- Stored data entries
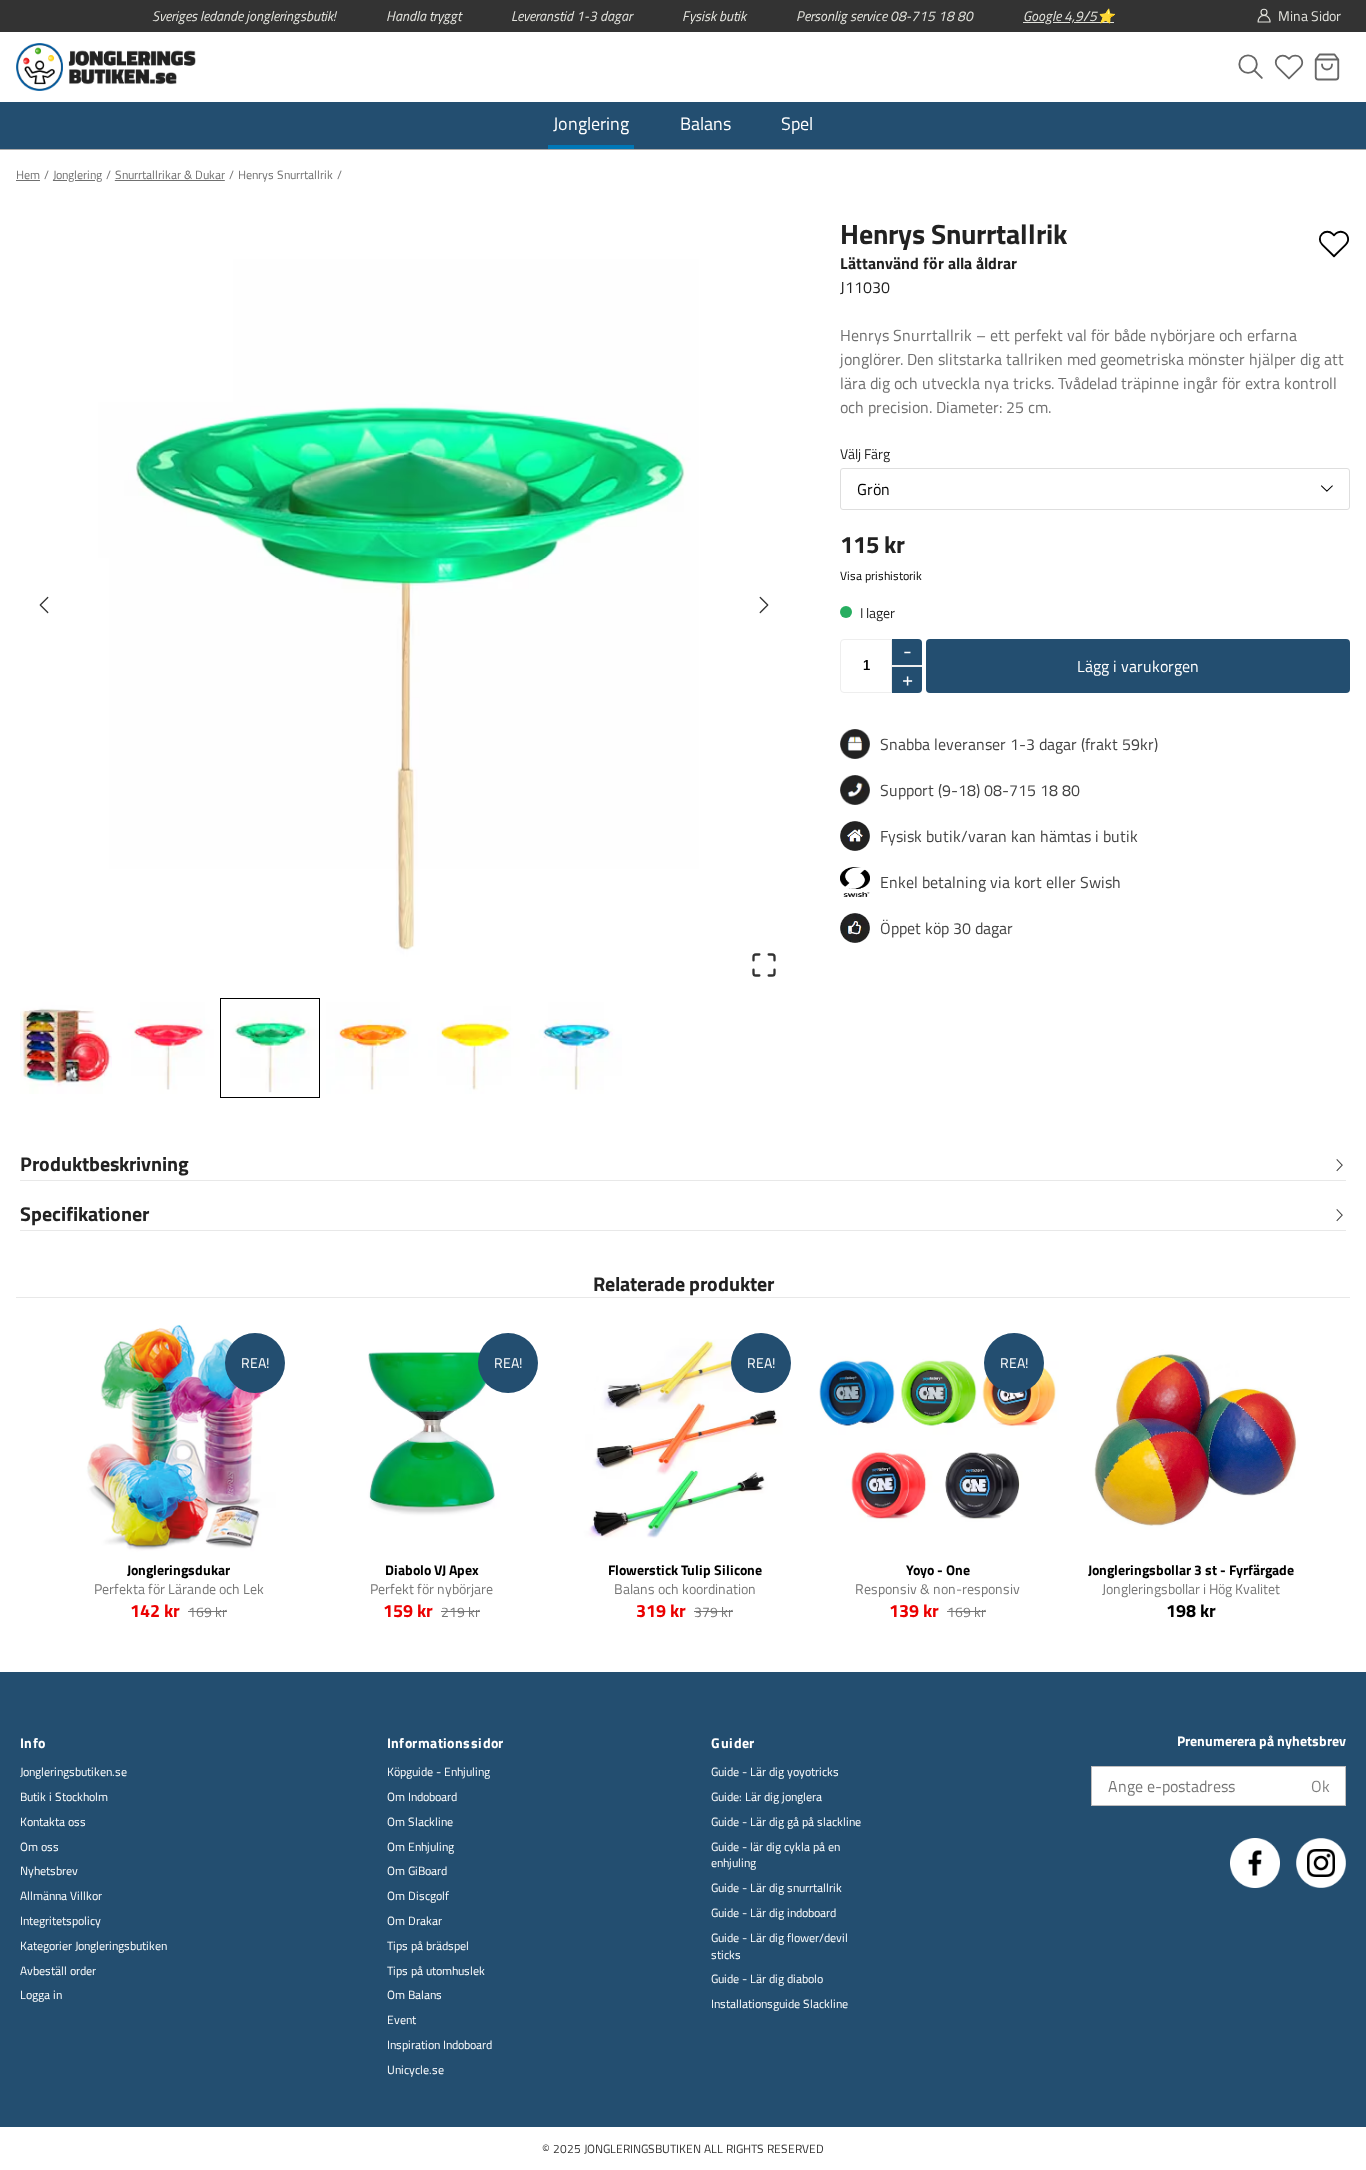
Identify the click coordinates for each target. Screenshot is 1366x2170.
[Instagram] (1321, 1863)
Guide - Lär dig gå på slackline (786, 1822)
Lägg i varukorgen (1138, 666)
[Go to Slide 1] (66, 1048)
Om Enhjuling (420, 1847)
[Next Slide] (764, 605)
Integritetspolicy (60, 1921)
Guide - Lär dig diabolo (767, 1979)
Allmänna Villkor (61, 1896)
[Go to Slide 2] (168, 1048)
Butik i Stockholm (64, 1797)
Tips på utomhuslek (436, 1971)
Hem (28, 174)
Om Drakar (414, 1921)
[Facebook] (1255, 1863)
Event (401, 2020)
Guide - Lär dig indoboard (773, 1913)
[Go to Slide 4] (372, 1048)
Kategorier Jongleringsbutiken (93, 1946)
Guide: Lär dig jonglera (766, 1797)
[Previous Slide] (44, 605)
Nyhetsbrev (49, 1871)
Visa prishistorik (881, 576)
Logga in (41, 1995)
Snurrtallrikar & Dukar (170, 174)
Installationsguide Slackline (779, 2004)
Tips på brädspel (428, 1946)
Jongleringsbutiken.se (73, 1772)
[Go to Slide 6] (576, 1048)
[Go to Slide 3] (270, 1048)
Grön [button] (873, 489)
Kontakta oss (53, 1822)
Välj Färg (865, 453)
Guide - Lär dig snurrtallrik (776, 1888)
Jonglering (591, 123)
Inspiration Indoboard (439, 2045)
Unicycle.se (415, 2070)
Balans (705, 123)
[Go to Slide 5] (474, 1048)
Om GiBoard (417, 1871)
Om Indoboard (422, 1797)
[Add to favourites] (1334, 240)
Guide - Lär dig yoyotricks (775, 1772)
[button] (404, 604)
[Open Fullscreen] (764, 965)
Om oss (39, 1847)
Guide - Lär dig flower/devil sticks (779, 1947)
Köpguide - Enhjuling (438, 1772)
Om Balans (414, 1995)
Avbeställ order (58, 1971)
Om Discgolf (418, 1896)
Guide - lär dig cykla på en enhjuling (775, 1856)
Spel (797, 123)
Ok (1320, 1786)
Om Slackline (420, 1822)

- Aim of the task
Each line above from the one with "Om Enhjuling (420, 1847)" up to and including the one with "Guide - Lär dig flower/devil" must be set down exactly, and no line outside that span may appear.

- Answer box
Om Enhjuling (420, 1847)
[Next Slide] (764, 605)
Integritetspolicy (60, 1921)
Guide - Lär dig diabolo (767, 1979)
Allmänna Villkor (61, 1896)
[Go to Slide 2] (168, 1048)
Butik i Stockholm (64, 1797)
Tips på utomhuslek (436, 1971)
Hem (28, 174)
Om Drakar (414, 1921)
[Facebook] (1255, 1863)
Event (401, 2020)
Guide - Lär dig indoboard (773, 1913)
[Go to Slide 4] (372, 1048)
Kategorier Jongleringsbutiken (93, 1946)
Guide: Lär dig jonglera (766, 1797)
[Previous Slide] (44, 605)
Nyhetsbrev (49, 1871)
Visa prishistorik (881, 576)
Logga in (41, 1995)
Snurrtallrikar & Dukar (170, 174)
Installationsguide Slackline (779, 2004)
Tips på brädspel (428, 1946)
Jongleringsbutiken.se (73, 1772)
[Go to Slide 6] (576, 1048)
[Go to Slide 3] (270, 1048)
Grön [button] (873, 489)
Kontakta oss (53, 1822)
Välj Färg (865, 453)
Guide - Lär dig snurrtallrik (776, 1888)
Jonglering (591, 123)
Inspiration Indoboard (439, 2045)
Unicycle.se (415, 2070)
Balans (705, 123)
[Go to Slide 5] (474, 1048)
Om GiBoard (417, 1871)
Om Indoboard (422, 1797)
[Add to favourites] (1334, 240)
Guide - Lär dig yoyotricks (775, 1772)
[button] (404, 604)
[Open Fullscreen] (764, 965)
Om oss (39, 1847)
Guide - Lär dig flower/devil sticks (779, 1947)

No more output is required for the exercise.